The stringent, often bureaucratic data governance rules of regulated industries have long been seen as obstacles to innovation. However, in the enterprise, responsible stewardship isn’t negotiable. It is here that CDAOs are emerging as leaders who can accelerate innovation, thanks to the very controls they’ve often been blamed for enforcing.
Finance, healthcare, and other regulated industries know well the benefits that AI creates for their organizations. These industries have been using AI and machine learning for a long time, long before the generative AI revolution.
However, when talking about AI in 2026, most people refer to Generative AI (GenAI). GenAI has shown its potential to transform human-machine interactions: from making it easier to find and summarize information to speeding up creative processes, and from better understanding customer satisfaction and employee engagement to enabling more accurate supply chain risk management. Without a doubt, GenAI is excellent at processing large amounts of information and producing human-like outcomes.
Despite its massive penetration with consumers and a handful of enterprise use cases, GenAI is still stuck today in isolated experiments and proofs of concept (POCs). The friction comes not from a lack of enthusiasm for the technology, but from a lack of AI-ready data and the guardrails that enforce the type of regulations these organizations are subject to.

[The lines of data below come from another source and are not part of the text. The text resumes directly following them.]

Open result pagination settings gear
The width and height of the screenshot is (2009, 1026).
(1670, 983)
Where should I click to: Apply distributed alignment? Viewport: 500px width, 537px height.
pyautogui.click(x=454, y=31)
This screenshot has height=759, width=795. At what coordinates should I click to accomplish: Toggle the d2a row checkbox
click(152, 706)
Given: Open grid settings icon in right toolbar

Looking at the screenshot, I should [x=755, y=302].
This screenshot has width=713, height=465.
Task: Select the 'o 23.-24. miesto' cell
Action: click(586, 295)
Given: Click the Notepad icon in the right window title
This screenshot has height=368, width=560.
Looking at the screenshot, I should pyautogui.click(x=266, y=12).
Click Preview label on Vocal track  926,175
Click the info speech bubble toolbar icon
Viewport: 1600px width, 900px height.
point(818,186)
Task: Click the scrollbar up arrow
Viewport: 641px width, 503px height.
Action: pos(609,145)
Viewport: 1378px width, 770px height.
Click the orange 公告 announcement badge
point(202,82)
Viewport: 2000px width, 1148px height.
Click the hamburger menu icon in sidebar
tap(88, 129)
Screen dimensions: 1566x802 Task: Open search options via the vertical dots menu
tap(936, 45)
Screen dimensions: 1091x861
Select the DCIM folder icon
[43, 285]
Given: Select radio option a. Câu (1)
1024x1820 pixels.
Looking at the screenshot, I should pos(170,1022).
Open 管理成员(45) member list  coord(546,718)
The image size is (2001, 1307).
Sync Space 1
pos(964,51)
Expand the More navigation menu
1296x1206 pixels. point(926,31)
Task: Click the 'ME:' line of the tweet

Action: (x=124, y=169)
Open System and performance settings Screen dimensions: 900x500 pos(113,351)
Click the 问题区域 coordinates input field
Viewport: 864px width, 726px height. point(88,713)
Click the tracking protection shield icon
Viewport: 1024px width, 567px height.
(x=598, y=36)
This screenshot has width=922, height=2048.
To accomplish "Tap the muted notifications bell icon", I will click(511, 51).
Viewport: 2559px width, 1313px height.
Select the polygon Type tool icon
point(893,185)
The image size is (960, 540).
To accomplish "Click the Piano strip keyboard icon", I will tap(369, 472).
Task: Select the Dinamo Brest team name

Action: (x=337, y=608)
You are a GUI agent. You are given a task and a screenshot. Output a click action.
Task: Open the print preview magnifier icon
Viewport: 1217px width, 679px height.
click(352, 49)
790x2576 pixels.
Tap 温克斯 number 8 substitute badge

The Enterprise AI Bottleneck
Here are the factors handicapping GenAI in the enterprise based on our experience in 2025:
- Data Fragmentation: Older organizations have been acquiring tools and systems over the years. This has created a proliferation of systems where data is housed. To make matters worse, the data isn’t only siloed but also stored in legacy formats. Without a practical way to aggregate both structured and unstructured data in a centralized place, it is impossible to produce insights based on the full available context.
- Data Quality: Attend any CDAO conference and the most repeated phrase you’ll hear is garbage in, garbage out. Some institutions have amassed decades, or even a century, of data. This data is not only trapped in legacy systems, but also stored in formats that aren’t conducive to AI. Before institutions are able to feed this type of data to AI, they must be able to extract, catalogue, tag with proper metadata, normalize naming conventions, and format it in ways that AI can consume. What’s exciting is that AI can speed up data quality efforts. For example, cataloguing can be accelerated using classifiers trained on existing data dictionaries.
- Data Privacy: Data can contain personally identifiable information (PII), or be subject to regulated management procedures such as those mandated by GDPR or CCPA. Without mechanisms that enable data stewards to govern the way data is used—pre- and post-AI processing—organizations simply can’t go forward with some of these promising AI projects.
- Information Security: Who sees which information matters. Even the most carefully safeguarded data in a database can suddenly become visible to the wrong people in a dashboard. Without a mechanism to enforce access controls in all of the tools touching the data, organizations run the risk of exposing information to unauthorized users.
- Auditability: The ability for organizations to explain how AI produces the outcomes it produces is non-negotiable in regulated industries. This kind of transparency can be difficult to achieve when outcomes are the result of compounded AI processes, each producing outputs that lack explainability. Without a systematic way of tracing data lineage, and inspecting the inputs, outputs, and the rationales driving them, organizations are not only unable to meet governance requirements, but internal adoption stalls due to a lack of trust in the AI-generated outcomes.
- Data and AI Literacy: For those using AI daily, it is hard to imagine how one would not use it. However, many workers are still lagging behind. Organizations must ensure that everyone is benefiting from the technology at least at some level, and that those who do, follow best practices to maximize benefits and reduce risks. The benefit isn’t only the increase in productivity and employee morale, but the harnessing of subject matter expertise held by these workers that can improve future AI-driven outcomes.
- Operationalization: While POCs are able to demonstrate value, they are often operating in a carefully controlled set of data. This often means that the mechanisms to operationalize the process need to be figured out later. Without considering the ETL and APIs necessary to move data from source systems and to disseminate insights to the business, AI will remain experimental.
- Strategic Alignment: AI advocates are mostly found in technology teams; however, its impact is on the business teams it benefits. Starting AI projects based on the technology capability as opposed to a clear business case leads to validated technological capabilities rather than to real value creation. Organizations must start asking which business processes are generating most of the low-value work and target those processes for AI-driven automation.
The Way Forward
Up until now, governance has been seen as an obstacle to innovation; it is time it is seen as an innovation catalyst thanks to its ability to provide the building blocks that make innovation possible in regulated industries. Governments and regulated industries, in particular, make decisions that affect people’s livelihoods in important ways; they must not do away with sound governance and proper human-in-the-loop mechanisms. In these industries, organizations will be better off viewing CDAOs and their teams as business enablers that can help accelerate the adoption of responsible AI at scale.